Sur sa gauche, il entrevit un bref mouvement et, peut-être, une tache mauve. Il resta immobile. Sa position accroupie faisait de lui une cible difficile. Il était probable que l’arbalétrier, s’il s’agissait bien de l’un d’eux, attendrait qu’il se redresse pour tirer.
Il jeta un coup d’œil à gauche. Dans cette partie de la forêt, les troncs étaient moins larges – certains n’avaient dû être que des arbrisseaux avant d’être submergés – et aucun ne pouvait lui procurer un abri suffisant. Le vieux Rôdeur eut un sourire lugubre. C’était pour cette raison que ses adversaires avaient choisi de laisser un indice à cet endroit : ils savaient que leur poursuivant se baisserait pour l’étudier. Puis qu’il se relèverait.
Halt comprit qu’il était désormais une cible vulnérable. Il chercha de nouveau des yeux la source du mouvement, en vain. Cela paraissait logique. L’arbalétrier avait dû profiter d’un instant d’inattention du Rôdeur pour lever son arme – ce qui correspondait au petit mouvement qui n’avait pas échappé à Halt. À présent, l’ennemi demeurait immobile, son arme pointée sur l’endroit où le Rôdeur serait censé se retrouver une fois debout.
Halt se prépara à bouger.
Il lança un autre regard vers la gauche, avisa un arbre plus large que ses voisins, quoique pas assez pour le cacher complètement.
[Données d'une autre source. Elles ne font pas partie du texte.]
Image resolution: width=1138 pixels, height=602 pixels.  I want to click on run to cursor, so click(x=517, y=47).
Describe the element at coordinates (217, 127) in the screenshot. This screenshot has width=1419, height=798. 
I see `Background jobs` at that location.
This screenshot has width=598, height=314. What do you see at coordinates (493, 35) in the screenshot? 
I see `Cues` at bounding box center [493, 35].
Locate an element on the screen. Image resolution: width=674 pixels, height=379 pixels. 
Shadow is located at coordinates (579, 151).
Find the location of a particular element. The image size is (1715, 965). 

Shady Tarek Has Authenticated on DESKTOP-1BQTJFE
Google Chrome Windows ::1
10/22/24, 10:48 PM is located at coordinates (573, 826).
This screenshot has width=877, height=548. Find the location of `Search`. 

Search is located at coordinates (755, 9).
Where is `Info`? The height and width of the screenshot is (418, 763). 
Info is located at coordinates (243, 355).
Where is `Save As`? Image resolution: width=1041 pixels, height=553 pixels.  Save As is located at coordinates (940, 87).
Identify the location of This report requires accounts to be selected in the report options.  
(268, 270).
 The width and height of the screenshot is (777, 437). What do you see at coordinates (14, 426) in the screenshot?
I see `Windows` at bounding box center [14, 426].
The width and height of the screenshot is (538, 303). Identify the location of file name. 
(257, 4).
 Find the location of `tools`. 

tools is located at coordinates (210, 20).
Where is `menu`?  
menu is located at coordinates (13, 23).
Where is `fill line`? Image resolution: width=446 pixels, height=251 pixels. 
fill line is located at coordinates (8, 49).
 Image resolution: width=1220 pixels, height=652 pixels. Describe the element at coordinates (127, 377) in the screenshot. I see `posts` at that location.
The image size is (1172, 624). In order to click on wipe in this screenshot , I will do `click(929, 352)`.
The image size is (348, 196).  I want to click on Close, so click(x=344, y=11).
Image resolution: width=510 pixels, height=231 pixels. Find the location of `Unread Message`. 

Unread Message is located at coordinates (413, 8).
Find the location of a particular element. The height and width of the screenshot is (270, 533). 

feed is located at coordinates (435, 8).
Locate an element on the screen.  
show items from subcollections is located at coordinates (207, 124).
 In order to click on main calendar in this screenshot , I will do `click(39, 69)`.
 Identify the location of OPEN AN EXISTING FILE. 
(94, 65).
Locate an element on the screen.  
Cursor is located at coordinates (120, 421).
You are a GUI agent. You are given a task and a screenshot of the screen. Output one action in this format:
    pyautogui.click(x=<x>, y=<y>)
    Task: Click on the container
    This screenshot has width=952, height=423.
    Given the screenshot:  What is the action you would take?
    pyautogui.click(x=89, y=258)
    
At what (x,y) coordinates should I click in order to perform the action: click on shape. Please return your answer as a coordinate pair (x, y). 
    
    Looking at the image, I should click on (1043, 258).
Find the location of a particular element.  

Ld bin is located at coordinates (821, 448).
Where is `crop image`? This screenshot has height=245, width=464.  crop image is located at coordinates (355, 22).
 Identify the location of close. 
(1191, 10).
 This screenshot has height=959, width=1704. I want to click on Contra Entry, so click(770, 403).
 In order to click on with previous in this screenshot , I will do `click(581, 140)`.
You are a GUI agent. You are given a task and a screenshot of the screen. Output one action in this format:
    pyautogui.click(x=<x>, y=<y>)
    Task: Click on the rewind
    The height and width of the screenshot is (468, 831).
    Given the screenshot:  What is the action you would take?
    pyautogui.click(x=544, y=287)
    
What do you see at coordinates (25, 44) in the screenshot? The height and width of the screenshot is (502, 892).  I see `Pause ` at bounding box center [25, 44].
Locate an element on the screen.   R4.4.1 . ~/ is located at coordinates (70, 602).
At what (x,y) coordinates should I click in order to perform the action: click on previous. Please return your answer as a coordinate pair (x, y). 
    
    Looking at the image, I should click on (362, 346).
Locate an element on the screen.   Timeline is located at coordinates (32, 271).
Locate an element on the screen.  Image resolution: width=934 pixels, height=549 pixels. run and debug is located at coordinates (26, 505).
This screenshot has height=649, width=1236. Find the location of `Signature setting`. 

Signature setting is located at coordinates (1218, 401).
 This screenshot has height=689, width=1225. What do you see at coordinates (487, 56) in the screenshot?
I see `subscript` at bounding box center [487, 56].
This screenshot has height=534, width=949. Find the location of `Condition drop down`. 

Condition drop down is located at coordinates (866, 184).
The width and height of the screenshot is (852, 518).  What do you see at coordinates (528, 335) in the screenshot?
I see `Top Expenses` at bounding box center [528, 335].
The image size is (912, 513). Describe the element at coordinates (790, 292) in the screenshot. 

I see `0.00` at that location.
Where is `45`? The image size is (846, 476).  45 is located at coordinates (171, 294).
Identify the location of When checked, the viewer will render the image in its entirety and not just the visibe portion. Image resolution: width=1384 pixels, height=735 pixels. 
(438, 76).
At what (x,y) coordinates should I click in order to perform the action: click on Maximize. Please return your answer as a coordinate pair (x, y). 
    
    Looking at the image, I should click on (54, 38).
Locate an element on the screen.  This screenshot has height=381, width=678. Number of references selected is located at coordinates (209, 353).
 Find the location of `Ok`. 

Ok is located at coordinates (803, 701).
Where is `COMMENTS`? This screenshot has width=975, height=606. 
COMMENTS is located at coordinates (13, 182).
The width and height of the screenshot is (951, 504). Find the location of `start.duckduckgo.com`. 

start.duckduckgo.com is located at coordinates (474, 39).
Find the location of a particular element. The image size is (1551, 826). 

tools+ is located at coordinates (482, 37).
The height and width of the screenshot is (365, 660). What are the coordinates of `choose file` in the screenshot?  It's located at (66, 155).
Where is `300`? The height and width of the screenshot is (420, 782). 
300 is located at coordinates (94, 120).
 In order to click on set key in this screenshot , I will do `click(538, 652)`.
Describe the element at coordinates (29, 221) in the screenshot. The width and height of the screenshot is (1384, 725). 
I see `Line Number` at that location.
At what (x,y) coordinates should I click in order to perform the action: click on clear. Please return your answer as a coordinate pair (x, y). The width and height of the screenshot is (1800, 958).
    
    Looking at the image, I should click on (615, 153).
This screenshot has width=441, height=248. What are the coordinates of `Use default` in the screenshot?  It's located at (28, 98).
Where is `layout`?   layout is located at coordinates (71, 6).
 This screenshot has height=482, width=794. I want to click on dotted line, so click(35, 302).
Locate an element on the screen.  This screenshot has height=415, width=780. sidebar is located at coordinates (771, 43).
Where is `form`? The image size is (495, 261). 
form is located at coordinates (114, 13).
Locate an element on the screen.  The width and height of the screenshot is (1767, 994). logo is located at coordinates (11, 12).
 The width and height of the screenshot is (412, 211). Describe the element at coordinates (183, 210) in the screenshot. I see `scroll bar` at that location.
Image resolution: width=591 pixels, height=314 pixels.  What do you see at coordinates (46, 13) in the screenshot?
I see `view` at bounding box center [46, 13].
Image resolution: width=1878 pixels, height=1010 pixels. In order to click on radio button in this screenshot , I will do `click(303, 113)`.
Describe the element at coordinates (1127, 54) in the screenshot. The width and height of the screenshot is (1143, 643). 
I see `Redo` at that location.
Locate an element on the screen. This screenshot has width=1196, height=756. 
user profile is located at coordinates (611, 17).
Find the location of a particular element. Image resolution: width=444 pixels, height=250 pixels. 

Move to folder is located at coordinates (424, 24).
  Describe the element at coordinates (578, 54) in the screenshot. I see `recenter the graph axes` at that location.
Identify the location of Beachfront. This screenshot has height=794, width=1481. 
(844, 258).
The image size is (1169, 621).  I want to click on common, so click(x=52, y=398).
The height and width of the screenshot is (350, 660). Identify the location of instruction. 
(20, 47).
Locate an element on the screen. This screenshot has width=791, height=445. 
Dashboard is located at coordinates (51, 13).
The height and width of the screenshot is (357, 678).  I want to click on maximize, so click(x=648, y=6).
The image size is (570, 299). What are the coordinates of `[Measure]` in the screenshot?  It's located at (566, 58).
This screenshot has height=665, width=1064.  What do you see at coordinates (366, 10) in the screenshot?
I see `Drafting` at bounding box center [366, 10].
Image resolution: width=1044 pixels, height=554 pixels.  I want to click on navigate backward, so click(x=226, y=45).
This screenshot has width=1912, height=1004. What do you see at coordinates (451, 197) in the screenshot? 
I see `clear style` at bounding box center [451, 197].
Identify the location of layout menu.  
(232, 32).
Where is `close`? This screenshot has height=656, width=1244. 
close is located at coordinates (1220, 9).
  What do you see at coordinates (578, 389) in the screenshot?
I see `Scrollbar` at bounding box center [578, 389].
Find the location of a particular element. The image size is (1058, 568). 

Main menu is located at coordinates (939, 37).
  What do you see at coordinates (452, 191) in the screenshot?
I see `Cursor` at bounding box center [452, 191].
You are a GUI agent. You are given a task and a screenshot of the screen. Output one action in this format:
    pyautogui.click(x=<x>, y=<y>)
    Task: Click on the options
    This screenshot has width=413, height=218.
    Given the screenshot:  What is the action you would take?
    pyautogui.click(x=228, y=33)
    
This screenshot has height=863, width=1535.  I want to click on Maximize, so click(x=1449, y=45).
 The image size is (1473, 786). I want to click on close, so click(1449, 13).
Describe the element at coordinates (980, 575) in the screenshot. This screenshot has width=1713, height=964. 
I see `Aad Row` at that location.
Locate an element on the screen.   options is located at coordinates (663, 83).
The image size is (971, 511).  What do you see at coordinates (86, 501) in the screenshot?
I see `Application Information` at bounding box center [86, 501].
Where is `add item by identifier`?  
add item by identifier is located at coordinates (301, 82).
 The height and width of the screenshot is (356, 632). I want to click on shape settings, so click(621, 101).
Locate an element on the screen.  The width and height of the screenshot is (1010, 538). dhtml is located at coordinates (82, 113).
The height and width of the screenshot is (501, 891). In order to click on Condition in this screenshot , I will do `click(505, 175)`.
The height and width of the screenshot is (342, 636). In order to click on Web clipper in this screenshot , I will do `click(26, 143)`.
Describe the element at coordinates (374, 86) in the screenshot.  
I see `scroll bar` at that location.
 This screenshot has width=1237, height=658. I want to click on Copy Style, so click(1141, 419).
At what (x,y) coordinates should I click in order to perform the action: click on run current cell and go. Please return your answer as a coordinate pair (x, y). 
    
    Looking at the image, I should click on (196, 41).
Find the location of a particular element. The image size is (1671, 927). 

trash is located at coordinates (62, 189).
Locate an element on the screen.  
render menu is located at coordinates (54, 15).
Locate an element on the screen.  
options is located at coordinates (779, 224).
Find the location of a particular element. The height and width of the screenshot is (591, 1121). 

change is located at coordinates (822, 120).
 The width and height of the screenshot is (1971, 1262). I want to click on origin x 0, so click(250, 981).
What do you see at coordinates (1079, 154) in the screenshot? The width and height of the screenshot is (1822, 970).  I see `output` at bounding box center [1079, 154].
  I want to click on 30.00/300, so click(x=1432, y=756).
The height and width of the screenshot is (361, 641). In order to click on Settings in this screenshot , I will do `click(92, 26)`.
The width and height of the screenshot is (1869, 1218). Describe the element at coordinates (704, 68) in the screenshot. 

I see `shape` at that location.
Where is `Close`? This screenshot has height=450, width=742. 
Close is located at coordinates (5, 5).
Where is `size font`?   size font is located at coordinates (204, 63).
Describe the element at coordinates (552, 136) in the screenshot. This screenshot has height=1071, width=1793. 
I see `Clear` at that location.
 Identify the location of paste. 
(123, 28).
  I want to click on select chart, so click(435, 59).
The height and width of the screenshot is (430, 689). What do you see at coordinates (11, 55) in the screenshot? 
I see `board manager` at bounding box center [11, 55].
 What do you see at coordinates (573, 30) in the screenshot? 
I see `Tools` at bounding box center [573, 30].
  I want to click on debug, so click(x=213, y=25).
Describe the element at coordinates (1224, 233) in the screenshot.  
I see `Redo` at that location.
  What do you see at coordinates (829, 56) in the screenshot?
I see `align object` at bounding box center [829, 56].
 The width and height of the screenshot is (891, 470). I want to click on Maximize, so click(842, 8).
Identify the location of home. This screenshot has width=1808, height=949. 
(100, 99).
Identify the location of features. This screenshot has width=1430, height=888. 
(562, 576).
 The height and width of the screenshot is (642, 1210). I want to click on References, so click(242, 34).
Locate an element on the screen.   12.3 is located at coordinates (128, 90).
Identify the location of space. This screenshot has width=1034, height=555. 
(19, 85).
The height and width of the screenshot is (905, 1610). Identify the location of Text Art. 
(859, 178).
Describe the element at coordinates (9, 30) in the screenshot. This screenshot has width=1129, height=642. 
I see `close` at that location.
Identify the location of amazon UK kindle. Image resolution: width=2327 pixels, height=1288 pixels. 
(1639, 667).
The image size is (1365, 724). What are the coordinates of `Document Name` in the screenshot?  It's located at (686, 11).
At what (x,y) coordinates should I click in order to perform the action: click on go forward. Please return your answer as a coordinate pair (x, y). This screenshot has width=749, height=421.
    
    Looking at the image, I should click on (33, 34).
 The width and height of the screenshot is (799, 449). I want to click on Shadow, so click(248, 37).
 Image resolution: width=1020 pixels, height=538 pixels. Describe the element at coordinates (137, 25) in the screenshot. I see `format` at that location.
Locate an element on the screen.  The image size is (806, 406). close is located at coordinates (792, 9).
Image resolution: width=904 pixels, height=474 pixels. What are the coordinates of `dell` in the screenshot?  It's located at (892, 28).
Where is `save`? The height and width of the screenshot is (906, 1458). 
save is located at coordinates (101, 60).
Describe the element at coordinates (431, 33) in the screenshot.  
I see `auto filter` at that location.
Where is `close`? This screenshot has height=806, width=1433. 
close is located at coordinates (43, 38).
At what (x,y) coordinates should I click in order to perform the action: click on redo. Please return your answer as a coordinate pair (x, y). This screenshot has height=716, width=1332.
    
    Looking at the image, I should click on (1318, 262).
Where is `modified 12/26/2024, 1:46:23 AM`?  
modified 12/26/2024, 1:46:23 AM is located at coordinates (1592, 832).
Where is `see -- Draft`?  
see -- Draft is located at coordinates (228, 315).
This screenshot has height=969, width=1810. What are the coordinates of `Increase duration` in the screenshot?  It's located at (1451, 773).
Ce tronc ferait cependant l’affaire, pensa-t-il. Il espérait que Will était maintenant en position, même s’il n’avait détecté aucun signe de la part du jeune homme pour l’instant.
Avait-il été retardé par un incident imprévu ? se demanda-t-il avant de se ressaisir : il s’agissait de Will, et son ancien maître était certain qu’il était bel et bien dans les parages.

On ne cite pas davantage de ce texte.